Kepala Seksi Manajemen dan Peningkatan Mutu Dinas Pendidikan Kota Surakarta, Dimas Teguh Saputra, memberikan materi kebijakan implementasi Pembelajaran Mendalam (PM) serta Coding dan Kecerdasan Artifisial (KKA) kepada SD Muhammadiyah 1 Solo di Red Chilies Hotel, Kamis (9/7/2026).


SD Muhammadiyah 1 Solo Jadi Sekolah Model Pembelajaran Mendalam dan AI

Solo - majalahlarise.com – SD Muhammadiyah 1 Solo resmi ditetapkan sebagai salah satu sekolah model implementasi Pembelajaran Mendalam (PM) serta Coding dan Kecerdasan Artifisial (KKA).
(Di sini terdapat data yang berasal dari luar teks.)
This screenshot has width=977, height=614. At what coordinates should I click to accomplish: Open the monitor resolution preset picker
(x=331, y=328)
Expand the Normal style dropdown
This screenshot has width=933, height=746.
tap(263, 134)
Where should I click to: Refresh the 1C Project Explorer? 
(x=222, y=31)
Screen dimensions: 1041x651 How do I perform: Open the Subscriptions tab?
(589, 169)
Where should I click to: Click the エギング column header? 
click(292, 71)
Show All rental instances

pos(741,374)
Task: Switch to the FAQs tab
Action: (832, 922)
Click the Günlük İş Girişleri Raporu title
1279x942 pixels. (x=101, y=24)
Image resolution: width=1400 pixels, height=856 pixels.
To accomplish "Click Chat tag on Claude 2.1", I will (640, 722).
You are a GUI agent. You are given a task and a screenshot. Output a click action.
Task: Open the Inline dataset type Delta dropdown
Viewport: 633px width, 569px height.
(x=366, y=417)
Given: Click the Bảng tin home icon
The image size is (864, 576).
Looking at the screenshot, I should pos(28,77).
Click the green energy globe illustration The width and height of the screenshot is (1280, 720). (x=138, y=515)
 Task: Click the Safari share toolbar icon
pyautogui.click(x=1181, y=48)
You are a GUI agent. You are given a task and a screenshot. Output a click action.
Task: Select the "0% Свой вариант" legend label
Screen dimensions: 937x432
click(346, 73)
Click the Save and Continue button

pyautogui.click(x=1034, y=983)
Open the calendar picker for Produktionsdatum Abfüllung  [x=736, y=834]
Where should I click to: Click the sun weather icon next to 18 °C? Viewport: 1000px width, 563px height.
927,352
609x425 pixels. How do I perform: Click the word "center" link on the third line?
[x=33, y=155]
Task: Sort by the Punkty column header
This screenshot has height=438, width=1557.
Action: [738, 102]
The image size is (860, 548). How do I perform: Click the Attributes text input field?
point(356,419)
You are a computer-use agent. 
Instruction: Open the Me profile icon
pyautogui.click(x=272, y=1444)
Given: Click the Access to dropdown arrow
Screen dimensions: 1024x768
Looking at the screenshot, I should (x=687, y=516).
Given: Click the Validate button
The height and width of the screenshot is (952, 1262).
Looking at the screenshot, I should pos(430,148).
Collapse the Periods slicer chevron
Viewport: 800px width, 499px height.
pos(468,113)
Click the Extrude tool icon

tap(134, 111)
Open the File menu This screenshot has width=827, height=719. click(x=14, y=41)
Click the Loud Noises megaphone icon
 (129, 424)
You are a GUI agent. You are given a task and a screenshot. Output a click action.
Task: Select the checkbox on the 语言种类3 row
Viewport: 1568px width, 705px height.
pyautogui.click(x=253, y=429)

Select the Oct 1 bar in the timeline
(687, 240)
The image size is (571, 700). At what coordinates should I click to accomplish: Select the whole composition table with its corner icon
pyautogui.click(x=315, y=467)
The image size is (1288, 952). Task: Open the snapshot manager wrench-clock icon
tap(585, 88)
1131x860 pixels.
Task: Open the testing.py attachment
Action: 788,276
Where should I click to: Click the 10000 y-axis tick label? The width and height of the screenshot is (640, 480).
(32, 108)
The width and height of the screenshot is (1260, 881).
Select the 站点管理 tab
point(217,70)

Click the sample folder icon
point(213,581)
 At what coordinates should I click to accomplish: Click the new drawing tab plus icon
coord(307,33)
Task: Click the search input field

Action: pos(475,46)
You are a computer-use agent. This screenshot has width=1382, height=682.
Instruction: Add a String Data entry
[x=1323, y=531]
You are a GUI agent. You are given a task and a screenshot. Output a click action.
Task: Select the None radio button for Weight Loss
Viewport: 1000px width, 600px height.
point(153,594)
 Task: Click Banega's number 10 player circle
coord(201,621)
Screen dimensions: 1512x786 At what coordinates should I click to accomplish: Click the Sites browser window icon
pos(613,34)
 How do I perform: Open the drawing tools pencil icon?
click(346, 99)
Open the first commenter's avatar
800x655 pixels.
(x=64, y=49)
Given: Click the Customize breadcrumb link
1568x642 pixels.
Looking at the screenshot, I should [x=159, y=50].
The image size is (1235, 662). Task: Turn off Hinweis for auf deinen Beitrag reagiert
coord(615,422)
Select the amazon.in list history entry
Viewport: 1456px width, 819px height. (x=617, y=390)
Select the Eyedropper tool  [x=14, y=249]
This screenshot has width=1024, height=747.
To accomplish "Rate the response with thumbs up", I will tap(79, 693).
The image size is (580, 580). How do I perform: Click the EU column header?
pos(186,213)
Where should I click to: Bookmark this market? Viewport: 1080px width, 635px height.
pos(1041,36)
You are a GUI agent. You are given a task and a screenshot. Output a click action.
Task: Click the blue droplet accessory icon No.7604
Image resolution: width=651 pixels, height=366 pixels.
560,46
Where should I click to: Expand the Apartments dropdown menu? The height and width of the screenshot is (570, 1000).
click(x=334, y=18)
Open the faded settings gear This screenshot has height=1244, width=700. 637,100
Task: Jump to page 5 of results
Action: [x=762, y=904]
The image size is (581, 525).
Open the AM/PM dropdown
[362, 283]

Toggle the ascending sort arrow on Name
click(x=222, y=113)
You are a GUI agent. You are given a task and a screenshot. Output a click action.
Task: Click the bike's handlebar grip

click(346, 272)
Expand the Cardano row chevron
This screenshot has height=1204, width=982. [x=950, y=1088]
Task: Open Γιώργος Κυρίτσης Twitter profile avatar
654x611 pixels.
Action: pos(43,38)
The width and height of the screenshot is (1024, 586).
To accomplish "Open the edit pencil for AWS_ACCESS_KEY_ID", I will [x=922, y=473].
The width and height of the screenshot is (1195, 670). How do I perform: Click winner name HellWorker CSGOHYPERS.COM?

Penetapan ini menjadi prestasi membanggakan karena sekolah di bawah binaan Majelis Pendidikan Pimpinan Daerah Muhammadiyah Kota Surakarta tersebut dipercaya menjadi sekolah percontohan dalam pengembangan pembelajaran berbasis teknologi di tingkat nasional maupun daerah.

Apresiasi atas pencapaian tersebut disampaikan Kepala Seksi Manajemen dan Peningkatan Mutu Dinas Pendidikan Kota Surakarta, Dimas Teguh Saputra, saat memberikan materi mengenai kebijakan sekolah model PM dan KKA di Red Chilies Hotel lantai V, Kamis (9/7/2026).

"Ini luar biasa. Ada ratusan sekolah yang tersebar di Indonesia, tetapi salah satu yang terpilih adalah SD Muhammadiyah 1 Ketelan Solo," ujar Dimas.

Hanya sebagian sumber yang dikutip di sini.